幸村は少しでも身体の負担がなくなるだろうかと、男の鎧を脱がせてやった。
男の鎧も幸村のものと同じくらい傷ついていて、するりと脱がすことができた。
ぼうぼうと伸びている草むらにドサっと音をたてて落ち、鎧は見えなくなった。
幸村「死ぬなっ、一人でも多く……生き残れ!」
幸村の脳裏に次々と倒れ伏す味方の姿が浮かぶ。
唇を引き結び、目頭が熱くなるのを必死でこらえた。
その様子を見て男は口元を緩めて言った。
男「幸村は若い時から滅法強かったが、本当は戦なんて嫌いだったろう?
戦わなければ守れないなら刀を取るって……お前の人生は戦続きで不憫なもんだ。
俺はいいから顔を洗ってこい。

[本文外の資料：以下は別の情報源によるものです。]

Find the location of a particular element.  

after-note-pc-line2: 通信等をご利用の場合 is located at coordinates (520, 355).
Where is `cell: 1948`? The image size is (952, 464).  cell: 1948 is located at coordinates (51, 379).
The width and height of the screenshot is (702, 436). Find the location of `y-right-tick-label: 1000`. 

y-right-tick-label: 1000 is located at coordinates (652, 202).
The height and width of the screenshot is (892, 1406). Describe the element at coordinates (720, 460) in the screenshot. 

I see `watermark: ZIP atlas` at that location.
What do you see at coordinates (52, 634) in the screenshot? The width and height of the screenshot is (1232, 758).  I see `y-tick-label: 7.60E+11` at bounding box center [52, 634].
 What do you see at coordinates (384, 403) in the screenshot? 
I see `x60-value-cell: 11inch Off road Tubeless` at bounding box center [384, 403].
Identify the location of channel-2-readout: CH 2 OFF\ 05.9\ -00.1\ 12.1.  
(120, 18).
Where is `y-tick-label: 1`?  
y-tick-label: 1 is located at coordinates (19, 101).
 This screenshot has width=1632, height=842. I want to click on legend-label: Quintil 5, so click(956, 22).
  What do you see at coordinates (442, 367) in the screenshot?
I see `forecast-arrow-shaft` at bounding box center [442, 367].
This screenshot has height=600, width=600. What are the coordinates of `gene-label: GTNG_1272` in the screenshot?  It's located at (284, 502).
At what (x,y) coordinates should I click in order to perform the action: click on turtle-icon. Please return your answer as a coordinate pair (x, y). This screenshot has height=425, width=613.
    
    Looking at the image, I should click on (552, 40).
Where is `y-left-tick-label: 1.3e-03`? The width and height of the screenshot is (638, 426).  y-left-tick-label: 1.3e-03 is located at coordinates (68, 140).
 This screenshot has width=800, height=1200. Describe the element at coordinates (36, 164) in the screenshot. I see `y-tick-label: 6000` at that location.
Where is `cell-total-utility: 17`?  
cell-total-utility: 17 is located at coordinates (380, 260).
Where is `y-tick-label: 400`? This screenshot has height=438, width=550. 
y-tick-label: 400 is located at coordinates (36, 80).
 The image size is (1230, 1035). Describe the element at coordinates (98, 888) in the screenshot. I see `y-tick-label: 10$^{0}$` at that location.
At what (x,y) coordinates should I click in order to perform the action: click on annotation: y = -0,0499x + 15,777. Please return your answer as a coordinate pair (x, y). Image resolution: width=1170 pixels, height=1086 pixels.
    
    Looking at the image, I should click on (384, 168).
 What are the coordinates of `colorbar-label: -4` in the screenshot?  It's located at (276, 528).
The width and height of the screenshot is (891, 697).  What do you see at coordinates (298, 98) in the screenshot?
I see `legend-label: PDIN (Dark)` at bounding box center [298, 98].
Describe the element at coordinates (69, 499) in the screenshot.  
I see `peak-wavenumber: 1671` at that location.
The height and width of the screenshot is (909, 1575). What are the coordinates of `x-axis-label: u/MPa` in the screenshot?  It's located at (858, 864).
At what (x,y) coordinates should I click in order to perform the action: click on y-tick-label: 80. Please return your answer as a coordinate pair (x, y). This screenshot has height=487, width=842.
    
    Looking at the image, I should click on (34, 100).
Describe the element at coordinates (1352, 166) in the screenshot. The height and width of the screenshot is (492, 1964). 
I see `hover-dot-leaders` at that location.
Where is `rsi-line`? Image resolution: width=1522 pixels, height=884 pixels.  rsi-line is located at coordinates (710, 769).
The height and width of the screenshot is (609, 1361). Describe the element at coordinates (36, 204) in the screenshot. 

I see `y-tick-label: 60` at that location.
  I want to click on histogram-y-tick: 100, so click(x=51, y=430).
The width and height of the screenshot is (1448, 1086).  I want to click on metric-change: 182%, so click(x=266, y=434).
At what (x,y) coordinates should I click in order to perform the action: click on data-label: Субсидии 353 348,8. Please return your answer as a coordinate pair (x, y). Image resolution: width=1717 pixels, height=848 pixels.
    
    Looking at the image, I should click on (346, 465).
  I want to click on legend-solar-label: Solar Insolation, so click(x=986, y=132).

血みどろで化けもんみたいだ。
この神社の裏手を少し行くと川があったはずだ」
幸村「このくらい平気だ」
そう言いつつも左目に入りこんだ血で目が開かなくなっている。
ゴシゴシ擦ったところで血が落ちるわけなく、幸村は煩わしいというように頭を振った。
男「顔洗ってこい。お前が戻って来るまでは生きていてやるから」
幸村「俺より年若のくせに縁起でもねぇこと言うな。
生きろって言ったばかりだろ」
男は適当に返事をして『行け』というように手をひらひらさせた。
幸村「…いってくる。勝手に死ぬなよ」
幸村は槍を杖がわりにして神社の裏手へとゆっくりと歩み去った。